#### [Activity]
Your copy begins at the line with "Where should I" and runs through the end of the data below. Set down only those lines exactly, without pictures.

#### [Data under study]

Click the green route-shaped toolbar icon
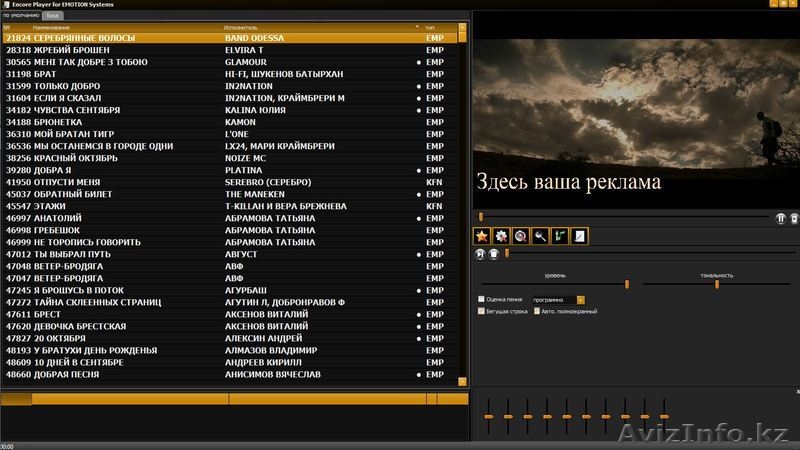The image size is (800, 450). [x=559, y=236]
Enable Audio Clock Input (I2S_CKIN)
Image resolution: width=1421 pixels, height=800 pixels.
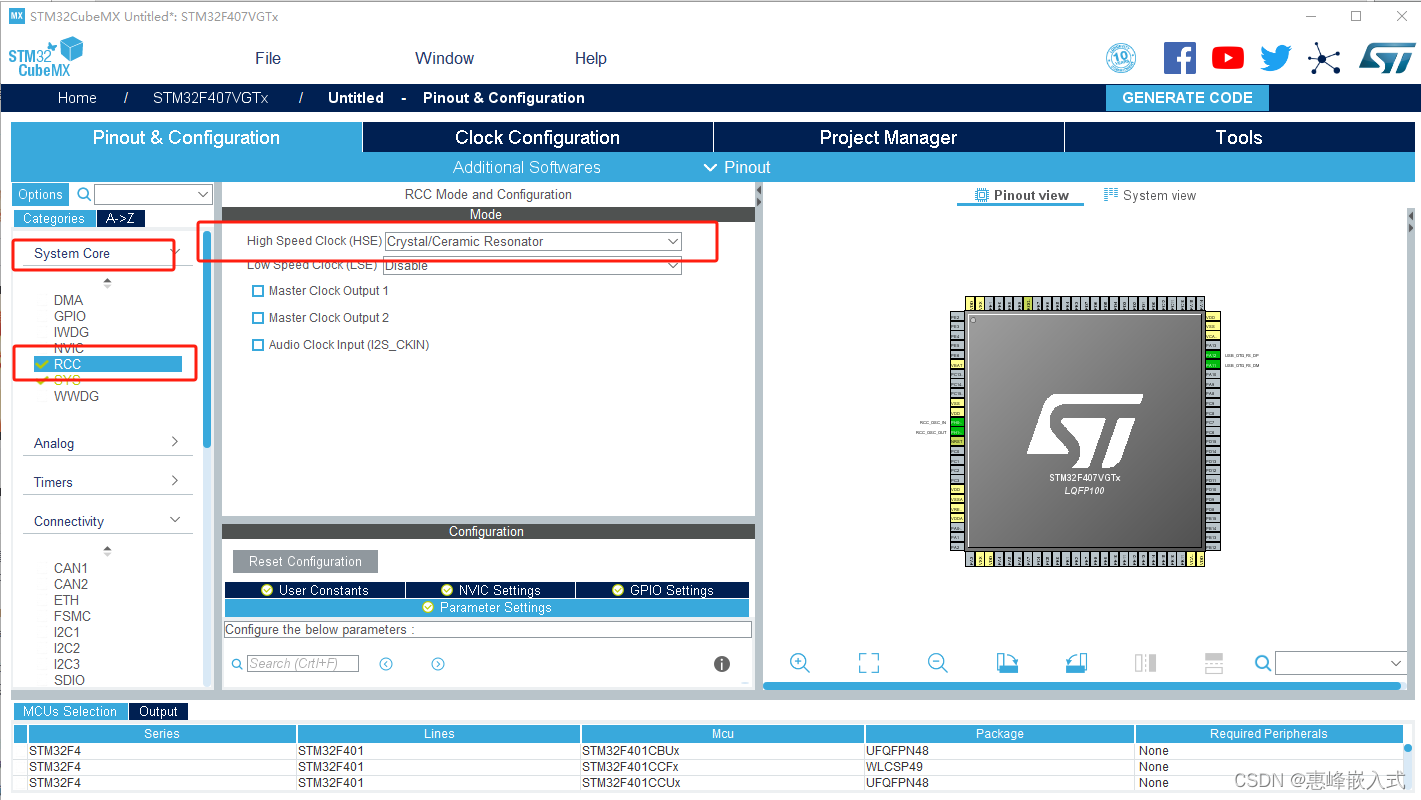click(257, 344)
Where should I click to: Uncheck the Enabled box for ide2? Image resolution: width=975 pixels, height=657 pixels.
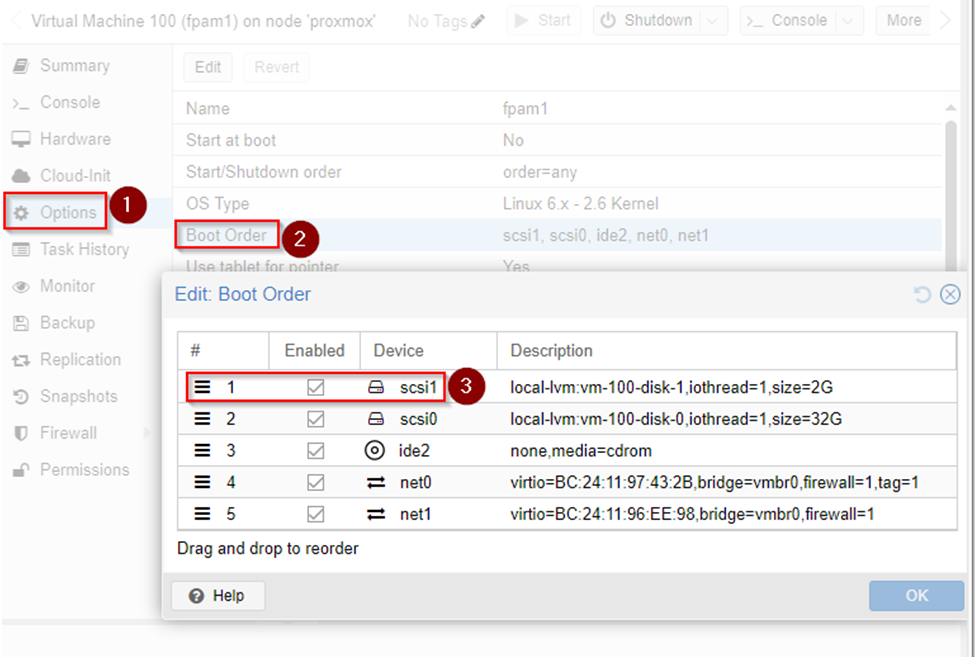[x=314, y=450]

#### [Problem solution]
Where should I click to: Uncheck the Enabled box for ide2? Image resolution: width=975 pixels, height=657 pixels.
[x=314, y=450]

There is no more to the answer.